Held at WestWorld, the Scottsdale Arabian Horse Show features more than 2,000 horses from across North America, more than $3 million in prize money, and the best-of-the-best riders vying for the coveted title of “Scottsdale Champion.”
“This competition is vital to the Arabian horse community and we are pleased to be able to host it again this year,” O’Shea said. “While the event may be quieter this year, we know the competition will still be intense.”
Day passes are available for $9.99 or fans can access the full event for $49.99.
A schedule of each day’s events is posted to the website, outlining what class is competing and when.
Fans, families and enthusiasts can watch live, real-time video of the competition or tune into recorded videos later.
This year, the Scottsdale Arabian Horse Show will benefit several local charities, including Healing Hearts Animal Rescue and Refuge, Horses Help TRC, Scottsdale Community College and Youth for Troops.
“We partner with our charities, so they are involved with the show. They volunteer, have booths and help promote the show. These charities have been with us for many years, and they are a part of the Arabian Horse community. We choose these ones because they make a difference in the community,” O’Shea said.

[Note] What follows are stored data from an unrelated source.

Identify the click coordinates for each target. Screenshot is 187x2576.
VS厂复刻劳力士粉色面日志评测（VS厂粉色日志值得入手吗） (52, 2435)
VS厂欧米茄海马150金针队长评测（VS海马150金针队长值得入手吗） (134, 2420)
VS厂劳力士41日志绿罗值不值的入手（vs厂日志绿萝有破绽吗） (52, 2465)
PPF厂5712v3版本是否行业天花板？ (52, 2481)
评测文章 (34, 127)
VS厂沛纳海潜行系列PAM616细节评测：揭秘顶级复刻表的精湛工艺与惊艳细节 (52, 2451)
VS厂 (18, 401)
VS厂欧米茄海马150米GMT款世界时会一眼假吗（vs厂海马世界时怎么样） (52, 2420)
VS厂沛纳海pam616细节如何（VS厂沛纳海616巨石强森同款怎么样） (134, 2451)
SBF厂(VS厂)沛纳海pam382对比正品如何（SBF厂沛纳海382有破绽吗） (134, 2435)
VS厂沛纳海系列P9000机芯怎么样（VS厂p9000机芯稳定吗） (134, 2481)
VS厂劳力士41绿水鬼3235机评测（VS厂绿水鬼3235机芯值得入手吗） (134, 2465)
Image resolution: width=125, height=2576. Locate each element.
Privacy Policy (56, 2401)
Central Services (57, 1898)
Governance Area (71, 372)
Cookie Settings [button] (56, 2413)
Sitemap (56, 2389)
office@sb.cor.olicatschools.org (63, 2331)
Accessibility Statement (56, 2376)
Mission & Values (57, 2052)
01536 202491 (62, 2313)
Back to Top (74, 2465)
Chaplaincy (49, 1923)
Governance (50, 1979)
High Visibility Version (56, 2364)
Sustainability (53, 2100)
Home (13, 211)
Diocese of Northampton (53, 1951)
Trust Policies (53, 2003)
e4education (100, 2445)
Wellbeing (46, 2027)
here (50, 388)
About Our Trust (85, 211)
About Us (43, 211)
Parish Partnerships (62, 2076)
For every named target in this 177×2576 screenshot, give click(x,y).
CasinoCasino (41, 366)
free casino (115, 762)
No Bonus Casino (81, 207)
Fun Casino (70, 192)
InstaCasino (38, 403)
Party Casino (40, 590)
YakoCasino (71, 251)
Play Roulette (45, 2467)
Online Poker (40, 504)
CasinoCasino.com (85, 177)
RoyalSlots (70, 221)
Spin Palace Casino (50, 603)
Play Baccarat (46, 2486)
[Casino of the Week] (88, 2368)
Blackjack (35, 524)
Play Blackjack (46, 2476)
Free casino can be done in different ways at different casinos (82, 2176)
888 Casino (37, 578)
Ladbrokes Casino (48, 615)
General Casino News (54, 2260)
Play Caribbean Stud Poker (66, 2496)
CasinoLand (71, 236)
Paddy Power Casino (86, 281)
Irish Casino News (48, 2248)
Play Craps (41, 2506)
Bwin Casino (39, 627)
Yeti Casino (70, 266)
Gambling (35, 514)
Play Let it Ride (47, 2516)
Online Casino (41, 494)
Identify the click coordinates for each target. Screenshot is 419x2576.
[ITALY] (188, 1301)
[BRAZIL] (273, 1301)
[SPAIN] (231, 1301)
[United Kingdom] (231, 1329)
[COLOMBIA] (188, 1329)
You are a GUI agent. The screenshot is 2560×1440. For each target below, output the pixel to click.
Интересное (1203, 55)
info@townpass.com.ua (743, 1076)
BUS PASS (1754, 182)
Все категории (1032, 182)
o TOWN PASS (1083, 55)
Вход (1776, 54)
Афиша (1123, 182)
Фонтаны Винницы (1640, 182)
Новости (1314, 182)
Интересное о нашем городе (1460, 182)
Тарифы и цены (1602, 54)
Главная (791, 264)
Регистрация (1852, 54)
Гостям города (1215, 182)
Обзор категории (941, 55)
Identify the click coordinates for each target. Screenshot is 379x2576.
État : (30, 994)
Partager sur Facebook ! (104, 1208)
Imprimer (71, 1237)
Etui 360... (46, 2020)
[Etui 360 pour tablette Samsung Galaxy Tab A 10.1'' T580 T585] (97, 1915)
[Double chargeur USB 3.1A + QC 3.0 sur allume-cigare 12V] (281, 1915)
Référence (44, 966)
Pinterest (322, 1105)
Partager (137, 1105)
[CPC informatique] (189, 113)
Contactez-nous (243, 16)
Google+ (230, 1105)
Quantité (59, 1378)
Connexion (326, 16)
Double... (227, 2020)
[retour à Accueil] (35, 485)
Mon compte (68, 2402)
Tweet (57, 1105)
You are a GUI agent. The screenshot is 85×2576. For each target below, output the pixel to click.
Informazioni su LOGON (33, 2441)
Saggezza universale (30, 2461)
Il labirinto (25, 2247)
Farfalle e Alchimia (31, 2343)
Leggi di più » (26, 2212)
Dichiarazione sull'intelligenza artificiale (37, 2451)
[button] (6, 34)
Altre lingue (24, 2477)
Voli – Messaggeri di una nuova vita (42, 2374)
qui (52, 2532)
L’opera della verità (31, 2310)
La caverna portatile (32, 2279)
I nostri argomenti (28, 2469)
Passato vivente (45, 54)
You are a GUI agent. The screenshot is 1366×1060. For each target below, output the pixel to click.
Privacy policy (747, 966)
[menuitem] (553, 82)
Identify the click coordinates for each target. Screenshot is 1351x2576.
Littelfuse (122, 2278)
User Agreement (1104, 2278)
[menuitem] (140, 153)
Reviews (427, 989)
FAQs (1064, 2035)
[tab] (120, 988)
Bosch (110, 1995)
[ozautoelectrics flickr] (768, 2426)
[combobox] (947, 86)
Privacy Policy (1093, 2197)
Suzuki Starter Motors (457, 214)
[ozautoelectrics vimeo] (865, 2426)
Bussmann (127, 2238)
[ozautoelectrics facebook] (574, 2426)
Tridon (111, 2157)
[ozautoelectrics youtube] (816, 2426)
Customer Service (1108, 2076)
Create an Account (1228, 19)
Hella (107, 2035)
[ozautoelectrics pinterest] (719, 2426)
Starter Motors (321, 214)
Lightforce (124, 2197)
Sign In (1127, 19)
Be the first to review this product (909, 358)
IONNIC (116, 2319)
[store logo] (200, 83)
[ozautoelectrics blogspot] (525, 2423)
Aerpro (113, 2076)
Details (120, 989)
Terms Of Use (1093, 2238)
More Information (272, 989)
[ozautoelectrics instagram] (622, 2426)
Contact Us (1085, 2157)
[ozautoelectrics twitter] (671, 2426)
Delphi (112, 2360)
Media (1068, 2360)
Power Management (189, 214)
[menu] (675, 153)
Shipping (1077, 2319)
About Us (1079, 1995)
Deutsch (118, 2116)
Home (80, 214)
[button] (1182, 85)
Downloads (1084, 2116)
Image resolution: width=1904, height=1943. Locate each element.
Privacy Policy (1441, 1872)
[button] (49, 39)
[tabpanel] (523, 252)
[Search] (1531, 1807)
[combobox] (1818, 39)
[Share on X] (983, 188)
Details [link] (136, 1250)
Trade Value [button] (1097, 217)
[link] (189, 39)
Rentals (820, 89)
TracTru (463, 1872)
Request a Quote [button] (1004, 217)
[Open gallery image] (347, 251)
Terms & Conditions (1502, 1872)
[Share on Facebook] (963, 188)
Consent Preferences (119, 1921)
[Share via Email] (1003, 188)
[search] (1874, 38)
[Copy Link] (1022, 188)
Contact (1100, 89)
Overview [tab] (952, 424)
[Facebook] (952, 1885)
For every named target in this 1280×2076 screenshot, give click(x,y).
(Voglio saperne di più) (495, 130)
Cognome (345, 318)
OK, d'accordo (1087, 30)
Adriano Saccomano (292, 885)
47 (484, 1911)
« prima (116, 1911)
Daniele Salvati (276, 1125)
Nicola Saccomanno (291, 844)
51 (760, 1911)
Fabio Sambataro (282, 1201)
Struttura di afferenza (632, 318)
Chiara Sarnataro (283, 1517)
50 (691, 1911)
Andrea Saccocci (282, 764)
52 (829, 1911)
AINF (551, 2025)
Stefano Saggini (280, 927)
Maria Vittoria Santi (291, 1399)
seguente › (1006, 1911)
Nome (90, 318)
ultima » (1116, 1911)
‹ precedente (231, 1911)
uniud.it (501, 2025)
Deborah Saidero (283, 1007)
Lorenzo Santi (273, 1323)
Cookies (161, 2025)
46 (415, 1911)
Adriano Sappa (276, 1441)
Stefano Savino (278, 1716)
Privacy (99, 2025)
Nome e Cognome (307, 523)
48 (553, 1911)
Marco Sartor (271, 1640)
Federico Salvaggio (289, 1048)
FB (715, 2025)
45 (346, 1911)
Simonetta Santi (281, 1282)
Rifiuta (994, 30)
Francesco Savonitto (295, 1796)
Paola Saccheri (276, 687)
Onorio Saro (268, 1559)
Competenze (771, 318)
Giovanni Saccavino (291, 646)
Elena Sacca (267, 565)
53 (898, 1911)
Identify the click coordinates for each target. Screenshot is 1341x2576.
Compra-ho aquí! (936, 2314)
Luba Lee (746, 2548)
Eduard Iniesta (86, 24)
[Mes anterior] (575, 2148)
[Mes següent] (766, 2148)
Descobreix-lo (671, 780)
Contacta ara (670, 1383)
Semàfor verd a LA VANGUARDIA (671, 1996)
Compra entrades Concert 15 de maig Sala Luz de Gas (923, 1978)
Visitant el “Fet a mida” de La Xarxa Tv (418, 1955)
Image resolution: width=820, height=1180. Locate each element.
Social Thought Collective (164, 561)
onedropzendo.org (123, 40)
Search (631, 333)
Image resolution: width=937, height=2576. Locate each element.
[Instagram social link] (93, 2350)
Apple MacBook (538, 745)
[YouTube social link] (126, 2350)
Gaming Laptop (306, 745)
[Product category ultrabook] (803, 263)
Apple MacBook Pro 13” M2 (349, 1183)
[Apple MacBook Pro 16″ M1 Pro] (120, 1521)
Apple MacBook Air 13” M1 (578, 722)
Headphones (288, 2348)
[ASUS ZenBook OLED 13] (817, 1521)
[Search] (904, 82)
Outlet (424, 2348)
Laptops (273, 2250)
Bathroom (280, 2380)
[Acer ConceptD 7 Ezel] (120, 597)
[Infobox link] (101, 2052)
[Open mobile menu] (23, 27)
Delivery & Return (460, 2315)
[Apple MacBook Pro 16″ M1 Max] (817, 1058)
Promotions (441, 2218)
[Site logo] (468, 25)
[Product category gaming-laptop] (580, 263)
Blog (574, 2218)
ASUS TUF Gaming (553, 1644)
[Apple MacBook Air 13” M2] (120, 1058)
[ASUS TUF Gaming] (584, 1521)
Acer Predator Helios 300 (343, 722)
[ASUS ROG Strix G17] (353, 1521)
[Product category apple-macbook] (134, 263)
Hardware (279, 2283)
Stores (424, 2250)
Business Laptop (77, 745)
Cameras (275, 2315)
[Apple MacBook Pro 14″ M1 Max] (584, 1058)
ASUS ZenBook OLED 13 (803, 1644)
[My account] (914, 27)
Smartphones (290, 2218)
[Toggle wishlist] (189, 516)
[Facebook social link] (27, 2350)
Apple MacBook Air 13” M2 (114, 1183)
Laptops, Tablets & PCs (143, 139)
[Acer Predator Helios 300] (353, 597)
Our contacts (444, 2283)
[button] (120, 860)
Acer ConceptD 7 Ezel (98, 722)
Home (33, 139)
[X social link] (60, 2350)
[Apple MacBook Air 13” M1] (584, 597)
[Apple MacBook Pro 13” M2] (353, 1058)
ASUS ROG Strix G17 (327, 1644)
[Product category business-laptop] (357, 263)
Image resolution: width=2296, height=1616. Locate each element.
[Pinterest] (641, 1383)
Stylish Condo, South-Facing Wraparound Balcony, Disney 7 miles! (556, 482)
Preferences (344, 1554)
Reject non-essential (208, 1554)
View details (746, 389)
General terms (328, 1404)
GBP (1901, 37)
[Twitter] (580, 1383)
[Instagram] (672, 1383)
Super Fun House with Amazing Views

While AHAA has live-streamed the horse show for over 10 years, this year marks the first time the Scottsdale Signature Stallion auction will be online.
Through 9 p.m. Feb. 20, the auction includes 150 horses and raises money to fund the largest prize money program for young Arabian horses in the industry.
“We are lucky to have an event in a climate where many events have been canceled,” O’Shea said. “We have done what it takes to keep people safe and host a great competition. The Arabian Horse community is thankful for that.”
Historically, the horse show has attracted more than 300,000 attendees over its 11 days.
They also typically sell out of seats on their main championship night.
But this year will look different as only participants and essential personnel will be permitted on the grounds.
“Closing to the public has been a challenge as it had a domino effect on our shopping expo,” O’Shea said. “Sponsors and people who have been coming for years are simply disappointed.”
To keep participants and essential personnel safe, AHAA put together a “six-point safety plan” to guard against COVID-19.
“I think our future is going to consist of a new focus on public health and safety – many of the cleaning, signage, communication incident response protocols will live with us forever,” O’Shea said.
“We have implemented many electronic options to streamline options for competitors, [and] I know we will continue to build on that into the future.”
Although AHAA lost almost all of their international competitors due to travel restrictions, O’Shea hopes they’ll still tune in this year.
“Obviously, we want as many people as possible to watch the horse show that they stay engaged with our show,” O’Shea said. “There is a large number every year of overseas viewers, [so] I am sure it will be even larger this year as most are not traveling to the show this year.”
“The Scottsdale Arabian Horse show is the largest most prestigious show in the world, so we have many international Arabian horse enthusiasts that tune in,” O’Shea added.
To access the livestream or videos, visit scottsdaleshow.com.